Mais fermons la parenthèse et revenons en cimaises : taille-douce, taille d’épargne et gaufrage y évoquent magnifiquement les visions de Raphaël Saint-Rémy. Citer tous les acteurs de ces représentations, 42 dessinateurs et graveurs, tant la richesse d’expressions accroche et séduit le regard, me semble difficile. La lecture du catalogue, où chaque intervenant relie sa création à ces bestioles imaginées permet une approche fine de leur expression.
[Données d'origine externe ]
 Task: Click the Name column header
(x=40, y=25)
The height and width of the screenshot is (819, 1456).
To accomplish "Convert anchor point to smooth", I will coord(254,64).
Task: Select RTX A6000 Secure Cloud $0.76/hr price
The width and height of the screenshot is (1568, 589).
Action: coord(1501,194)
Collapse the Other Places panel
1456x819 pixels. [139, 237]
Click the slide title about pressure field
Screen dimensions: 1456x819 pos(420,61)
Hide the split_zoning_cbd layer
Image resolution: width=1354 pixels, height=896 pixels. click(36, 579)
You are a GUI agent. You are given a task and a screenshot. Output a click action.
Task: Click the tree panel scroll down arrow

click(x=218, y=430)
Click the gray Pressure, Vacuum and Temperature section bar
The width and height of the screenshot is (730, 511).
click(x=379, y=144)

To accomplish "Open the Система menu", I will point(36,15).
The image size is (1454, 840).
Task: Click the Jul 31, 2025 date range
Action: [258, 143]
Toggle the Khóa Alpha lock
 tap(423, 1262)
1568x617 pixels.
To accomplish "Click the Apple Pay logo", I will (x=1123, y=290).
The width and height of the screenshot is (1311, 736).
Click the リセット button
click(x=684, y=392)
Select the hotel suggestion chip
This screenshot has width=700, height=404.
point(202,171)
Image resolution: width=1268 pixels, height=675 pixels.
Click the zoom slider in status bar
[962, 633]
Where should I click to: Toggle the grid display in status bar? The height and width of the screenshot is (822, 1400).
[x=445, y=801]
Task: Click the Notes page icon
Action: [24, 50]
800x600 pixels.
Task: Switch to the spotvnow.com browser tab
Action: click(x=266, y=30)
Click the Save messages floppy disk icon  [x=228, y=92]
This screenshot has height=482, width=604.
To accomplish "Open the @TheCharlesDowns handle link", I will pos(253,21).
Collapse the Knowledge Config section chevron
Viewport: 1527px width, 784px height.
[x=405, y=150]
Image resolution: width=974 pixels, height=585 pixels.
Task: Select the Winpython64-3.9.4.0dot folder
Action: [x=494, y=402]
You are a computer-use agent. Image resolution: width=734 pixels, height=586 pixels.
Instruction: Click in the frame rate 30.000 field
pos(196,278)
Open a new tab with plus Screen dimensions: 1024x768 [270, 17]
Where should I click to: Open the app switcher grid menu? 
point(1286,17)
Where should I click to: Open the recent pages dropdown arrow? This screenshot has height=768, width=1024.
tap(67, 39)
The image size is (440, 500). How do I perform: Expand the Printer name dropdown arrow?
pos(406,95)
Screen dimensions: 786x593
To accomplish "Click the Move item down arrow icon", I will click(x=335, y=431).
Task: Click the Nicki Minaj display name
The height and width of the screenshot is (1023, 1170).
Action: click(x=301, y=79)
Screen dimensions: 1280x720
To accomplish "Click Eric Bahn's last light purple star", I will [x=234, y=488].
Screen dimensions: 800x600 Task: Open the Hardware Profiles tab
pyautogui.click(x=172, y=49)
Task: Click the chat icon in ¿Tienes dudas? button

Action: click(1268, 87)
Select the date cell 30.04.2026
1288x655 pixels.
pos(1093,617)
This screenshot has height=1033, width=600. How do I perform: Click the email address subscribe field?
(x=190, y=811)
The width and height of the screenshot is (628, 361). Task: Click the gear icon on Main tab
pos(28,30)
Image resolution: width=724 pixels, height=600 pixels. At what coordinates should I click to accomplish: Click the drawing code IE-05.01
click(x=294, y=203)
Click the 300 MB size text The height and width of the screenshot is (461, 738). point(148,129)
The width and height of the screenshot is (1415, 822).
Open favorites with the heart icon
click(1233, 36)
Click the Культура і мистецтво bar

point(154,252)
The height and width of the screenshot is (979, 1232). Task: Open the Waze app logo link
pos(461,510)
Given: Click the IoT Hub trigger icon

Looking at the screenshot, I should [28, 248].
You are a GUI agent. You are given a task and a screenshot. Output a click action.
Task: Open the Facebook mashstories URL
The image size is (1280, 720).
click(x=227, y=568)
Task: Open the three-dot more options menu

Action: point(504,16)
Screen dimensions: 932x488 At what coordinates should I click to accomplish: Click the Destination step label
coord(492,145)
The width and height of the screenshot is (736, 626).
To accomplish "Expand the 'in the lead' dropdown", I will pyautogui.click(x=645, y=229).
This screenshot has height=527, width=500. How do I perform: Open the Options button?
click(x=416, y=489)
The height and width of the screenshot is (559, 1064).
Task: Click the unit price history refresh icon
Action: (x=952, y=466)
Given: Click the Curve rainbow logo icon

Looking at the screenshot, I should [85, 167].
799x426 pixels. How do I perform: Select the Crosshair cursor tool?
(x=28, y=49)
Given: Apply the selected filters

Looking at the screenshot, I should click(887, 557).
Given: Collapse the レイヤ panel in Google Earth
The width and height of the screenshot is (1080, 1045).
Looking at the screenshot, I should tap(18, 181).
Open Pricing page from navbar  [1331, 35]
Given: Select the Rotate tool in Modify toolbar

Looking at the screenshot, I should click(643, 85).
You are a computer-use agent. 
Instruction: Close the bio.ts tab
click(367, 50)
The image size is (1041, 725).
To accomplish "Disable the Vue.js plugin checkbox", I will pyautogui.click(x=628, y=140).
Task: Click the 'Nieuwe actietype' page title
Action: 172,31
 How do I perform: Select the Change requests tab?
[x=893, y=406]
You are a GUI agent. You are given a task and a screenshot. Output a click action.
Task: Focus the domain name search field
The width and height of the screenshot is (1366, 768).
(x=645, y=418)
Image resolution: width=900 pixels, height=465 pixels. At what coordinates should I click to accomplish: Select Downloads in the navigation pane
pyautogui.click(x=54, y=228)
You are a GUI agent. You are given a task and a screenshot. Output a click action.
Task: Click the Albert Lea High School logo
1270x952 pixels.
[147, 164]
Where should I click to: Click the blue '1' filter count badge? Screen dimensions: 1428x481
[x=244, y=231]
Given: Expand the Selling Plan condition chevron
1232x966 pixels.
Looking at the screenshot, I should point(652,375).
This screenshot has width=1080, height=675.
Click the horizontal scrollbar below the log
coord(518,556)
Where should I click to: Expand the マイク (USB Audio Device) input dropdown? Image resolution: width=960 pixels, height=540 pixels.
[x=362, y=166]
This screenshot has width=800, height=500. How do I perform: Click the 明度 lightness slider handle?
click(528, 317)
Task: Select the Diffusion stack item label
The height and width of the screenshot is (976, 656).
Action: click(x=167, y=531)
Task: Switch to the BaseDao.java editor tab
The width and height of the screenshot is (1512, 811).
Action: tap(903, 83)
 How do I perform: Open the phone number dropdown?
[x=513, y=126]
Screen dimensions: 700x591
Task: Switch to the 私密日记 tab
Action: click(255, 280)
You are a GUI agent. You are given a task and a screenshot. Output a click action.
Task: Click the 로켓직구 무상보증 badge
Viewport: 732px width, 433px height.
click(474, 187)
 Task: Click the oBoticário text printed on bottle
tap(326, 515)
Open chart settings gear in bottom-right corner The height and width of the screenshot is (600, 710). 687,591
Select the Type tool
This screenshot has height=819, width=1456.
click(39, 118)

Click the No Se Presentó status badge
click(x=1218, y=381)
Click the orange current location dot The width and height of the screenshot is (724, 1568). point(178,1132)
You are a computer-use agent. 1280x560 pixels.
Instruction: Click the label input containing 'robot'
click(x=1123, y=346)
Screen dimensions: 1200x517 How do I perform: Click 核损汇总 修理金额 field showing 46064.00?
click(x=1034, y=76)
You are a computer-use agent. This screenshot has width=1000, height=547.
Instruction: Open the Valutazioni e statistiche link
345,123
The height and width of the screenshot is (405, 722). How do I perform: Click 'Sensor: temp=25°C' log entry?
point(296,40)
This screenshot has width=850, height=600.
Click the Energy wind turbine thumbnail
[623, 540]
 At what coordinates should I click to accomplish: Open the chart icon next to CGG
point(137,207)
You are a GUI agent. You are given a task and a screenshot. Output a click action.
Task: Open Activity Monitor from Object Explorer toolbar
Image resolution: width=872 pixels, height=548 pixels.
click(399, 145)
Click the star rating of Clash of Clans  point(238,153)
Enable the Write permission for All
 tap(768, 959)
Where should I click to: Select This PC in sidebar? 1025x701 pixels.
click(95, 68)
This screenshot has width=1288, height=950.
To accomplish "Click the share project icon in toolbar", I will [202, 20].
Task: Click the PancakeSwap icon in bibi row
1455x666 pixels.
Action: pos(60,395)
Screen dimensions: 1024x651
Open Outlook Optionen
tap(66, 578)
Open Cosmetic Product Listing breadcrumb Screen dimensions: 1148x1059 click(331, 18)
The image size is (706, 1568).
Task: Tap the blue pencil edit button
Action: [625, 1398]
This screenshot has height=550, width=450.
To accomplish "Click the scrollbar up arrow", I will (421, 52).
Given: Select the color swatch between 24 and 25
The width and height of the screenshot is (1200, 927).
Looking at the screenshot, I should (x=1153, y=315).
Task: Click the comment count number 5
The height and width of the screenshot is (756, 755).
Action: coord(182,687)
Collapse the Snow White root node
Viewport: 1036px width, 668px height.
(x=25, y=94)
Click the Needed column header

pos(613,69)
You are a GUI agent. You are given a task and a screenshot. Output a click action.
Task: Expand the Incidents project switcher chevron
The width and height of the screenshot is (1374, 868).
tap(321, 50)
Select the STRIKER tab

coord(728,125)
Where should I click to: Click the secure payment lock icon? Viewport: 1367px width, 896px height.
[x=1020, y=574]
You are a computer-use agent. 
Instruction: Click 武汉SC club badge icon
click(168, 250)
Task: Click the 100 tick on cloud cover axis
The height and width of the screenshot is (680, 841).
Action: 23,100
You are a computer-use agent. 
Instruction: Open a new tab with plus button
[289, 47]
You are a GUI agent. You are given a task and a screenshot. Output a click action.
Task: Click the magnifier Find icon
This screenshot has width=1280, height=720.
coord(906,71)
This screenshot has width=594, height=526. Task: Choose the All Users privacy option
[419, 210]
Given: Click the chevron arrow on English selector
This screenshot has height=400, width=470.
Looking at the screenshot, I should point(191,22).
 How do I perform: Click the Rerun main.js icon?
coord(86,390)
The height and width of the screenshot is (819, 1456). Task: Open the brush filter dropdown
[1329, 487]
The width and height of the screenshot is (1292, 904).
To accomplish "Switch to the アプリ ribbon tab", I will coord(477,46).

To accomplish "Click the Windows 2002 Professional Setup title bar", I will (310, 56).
Sans oublier les manifestations annexes exceptionnelles qui eurent lieu le vendredi 17 novembre : une performance de Ivan Sigg, artiste et écrivain, poète et dramaturge, animateur et consultant en innovation et créativité en entreprise, avec le dévoilement d’un « Serre Gond Drapant » et la naissance d’un « Kalao tri-Korne » ; et le samedi 18 novembre : la lecture d’une sélection de textes de Raphaël Saint Rémy et ceux imaginés par les artistes, avec Joëlle Pehaut, Delphine Herscovici, Catherine Saltiel et Paule Laurian. Compliments à « La Taille & le Crayon » et ses artistes, en particulier les président et vice-président, Carlos Lopez et Yves Dodeman, pour leur esprit novateur. Et merci à Véronique Murail, autrice d’un « Perpétuel sans queue ni tête », pour son accueil lors de notre visite.